The Dartmouth Dance Ensemble spring 2016 concert. Photo by Rob Strong.
Let’s look at the numbers on the spring 2017 concert by the Dartmouth Dance Ensemble (DDE), taking place on Friday and Saturday, May 26 and 27, 8 pm, in The Moore Theater of The Hopkins Center for the Arts at Dartmouth College:
- FOUR choreographers (including one Beyoncé collaborator);
- FIVE ensembles playing live music for the dancers, including 31 members of the Dartmouth College Wind Ensemble;
- NINETEEN dancers, a historic number for the Dance Ensemble!
The dancers include undergraduates from all disciplines, graduate students and Dartmouth staff members. Dancers come with backgrounds in ballet, modern dance, hip hop, folk dance and more.

John Heginbotham. Photo by Janelle Jones.
Choreography is made fresh each year, expressly for the DDE dancers. Choreography for this concert is by DDE Director John Heginbotham, who balances his work with the DDE with the busy schedule of his own thriving NYC-based company, Dance Heginbotham ; DDE Choreographer-in-Residence Rebecca Stenn, a former Pilobolus and Momix dancer who directs her own Connecticut-based company; DDE member Philip Montana (a Geisel School of Medicine student); and Guest Choreographer Darrell Grand Moultrie, who has made dances for everyone from Beyoncé to theater director Diane Paulus to ballet companies across the US.

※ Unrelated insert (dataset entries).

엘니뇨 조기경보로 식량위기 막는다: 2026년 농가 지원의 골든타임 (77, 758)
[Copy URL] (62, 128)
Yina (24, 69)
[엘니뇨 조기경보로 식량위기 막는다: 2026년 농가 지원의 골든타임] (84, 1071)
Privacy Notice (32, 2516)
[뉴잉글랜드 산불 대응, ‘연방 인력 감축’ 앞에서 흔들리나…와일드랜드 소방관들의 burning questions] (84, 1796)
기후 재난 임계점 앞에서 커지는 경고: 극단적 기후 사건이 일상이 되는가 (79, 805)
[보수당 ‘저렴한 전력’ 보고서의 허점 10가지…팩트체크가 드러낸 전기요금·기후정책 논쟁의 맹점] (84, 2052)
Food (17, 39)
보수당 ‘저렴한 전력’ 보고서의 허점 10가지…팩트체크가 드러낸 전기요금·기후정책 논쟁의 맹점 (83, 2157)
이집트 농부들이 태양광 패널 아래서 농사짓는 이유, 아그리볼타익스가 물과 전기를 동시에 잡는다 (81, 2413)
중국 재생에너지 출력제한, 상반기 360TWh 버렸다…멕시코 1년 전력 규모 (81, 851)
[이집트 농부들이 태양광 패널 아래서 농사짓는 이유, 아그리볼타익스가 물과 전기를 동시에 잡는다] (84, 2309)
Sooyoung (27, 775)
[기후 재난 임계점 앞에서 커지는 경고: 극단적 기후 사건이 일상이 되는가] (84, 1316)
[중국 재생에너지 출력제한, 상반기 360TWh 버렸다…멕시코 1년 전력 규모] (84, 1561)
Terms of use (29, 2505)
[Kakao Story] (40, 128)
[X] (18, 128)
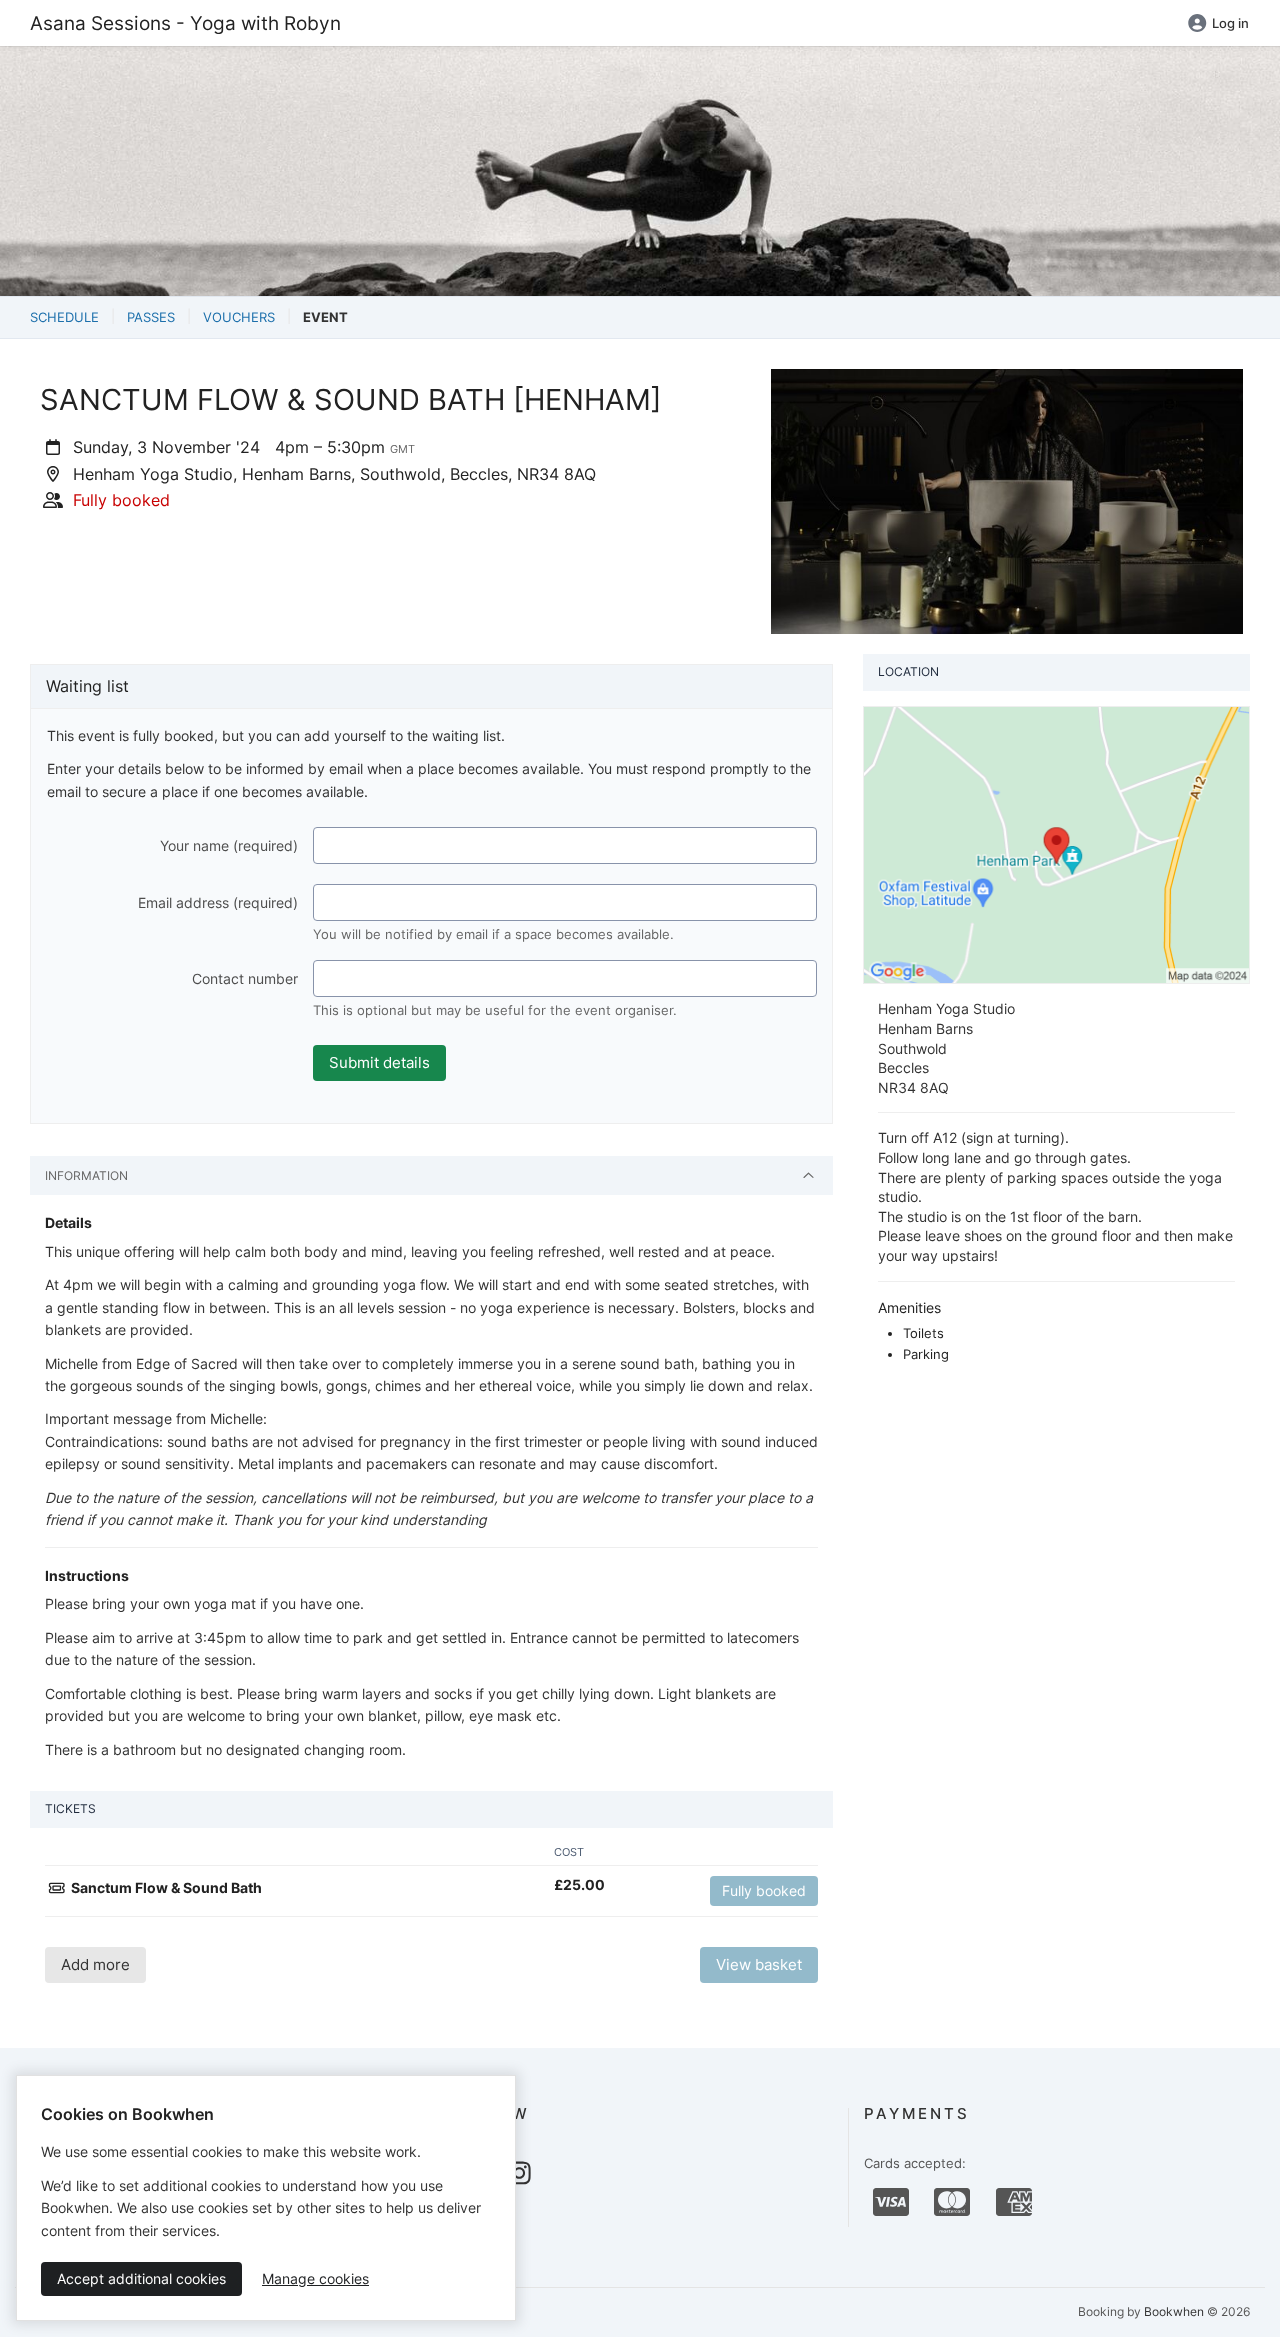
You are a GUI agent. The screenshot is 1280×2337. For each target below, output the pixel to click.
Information (86, 1175)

Rebecca Stenn Company, by Jamie Phillips.
Dartmouth dancers first got a chance to work with Moultrie when Heginbotham brought him to campus in 2016 for a master class that proved wildly popular. His two works for this concert—the only ones performed to recorded music, by Kenji Bunch and Rodrigo Y Gabriela—are a duet and a group number that seamlessly blend Moultrie’s styles in commercial and concert dance.
Other works all use live classic music, from the 16th century to the present. Stenn’s Verum is set to William Byrd’s motet Ave Verum Corpus, sung by an eight-member vocal ensemble led by Camilla Tassi ’16, a first-year graduate student in Dartmouth’s Digital Musics program.

Camilla Tassi, courtesy of the artist.
Heginbotham’s Small Festive Gatherings is set to the music of J.S. Bach, Heinrich Ignaz Franz Biber, Gabriel Fauré, Colin Jacobsen and Franz Schubert, arranged by Jacobsen for a quartet of accordion, flute, violin and cello. Small Festive Gatherings was developed with the support of the Mellon Foundation as part of a three-year grant aimed at more broadly engaging students in classical music. The collaboration features three New York City-based guest artists—Jacobsen; Nathan Koci, accordion; and Alex Sopp, flute—who, in addition to arranging and performing, have engaged the greater Dartmouth community with a series of master classes.

Dartmouth College Wind Ensemble trombone section leading a sectional at University of Costa Rica Puntarenas during a March service trip with members of the Dartmouth Dance Ensemble. Photo courtesy of the DCWE.
Spirals, also by Heginbotham, is set to a musical work by the same name by Zach Wadsworth, performed by the Dartmouth College Wind Ensemble led by Director Matthew M. Marsit—a collaboration performed as part of the DCWE’s winter concert and spring break service tour of Costa Rica. Lost/Left part III, by Montana with contributions from Sarah Mae Gibbons, is set to the Philip Glass solo piano work Metamorphoses III. Stenn’s 12 Dances for 11 People is set to Bartok’s 44 Duos for 2 Violins.